Imbolc is also known as Candlemas, a gathering and nurturing of the lights born and kindled at Yuletide. By the light of our new awareness, we are able to view and contemplate ourselves. With a sense of our difference, our otherness, we can peer into the illuminated mirror of our identity to ask the questions: If I am different, then what am I? Who am I? What does this mean?

In between our dawning awareness and our coming out to the world, we come out to ourselves. Imbolc is the Mystery of Naming, the liminal time when we have cast aside many of the things we were taught as true about ourselves and the world but have not yet clothed ourselves in new understanding. It is the sacred skyclad moment of standing naked before the universe and the divine, to see ourselves—and more importantly, to accept ourselves—as we truly are. It is when we articulate and complete the statement “I am…” whatever that may be for us.

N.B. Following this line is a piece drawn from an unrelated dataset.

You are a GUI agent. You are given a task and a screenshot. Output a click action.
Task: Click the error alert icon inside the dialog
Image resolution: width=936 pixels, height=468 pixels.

This process of self-identification is a Mystery and rite of passage experienced by all young people coming into their adulthood. Still it is a particular part of the Queer Mysteries, in which we accept (if not also embrace) our otherness, our queer identity, by identifying and naming it. As a child, I felt different from other children, especially other boys my age, for years before awakening to my sexual identity, and longer still before I realized that meant that I was gay.

For some, the Mystery of Naming leads directly to the next, but as before some of us shrink back from the truth that we have named, clutching it tightly to us, and retreating to the relative safety of the shadows from before we stepped into the light. We are like seeds, planted deep beneath the earth, waiting to see if we will sprout.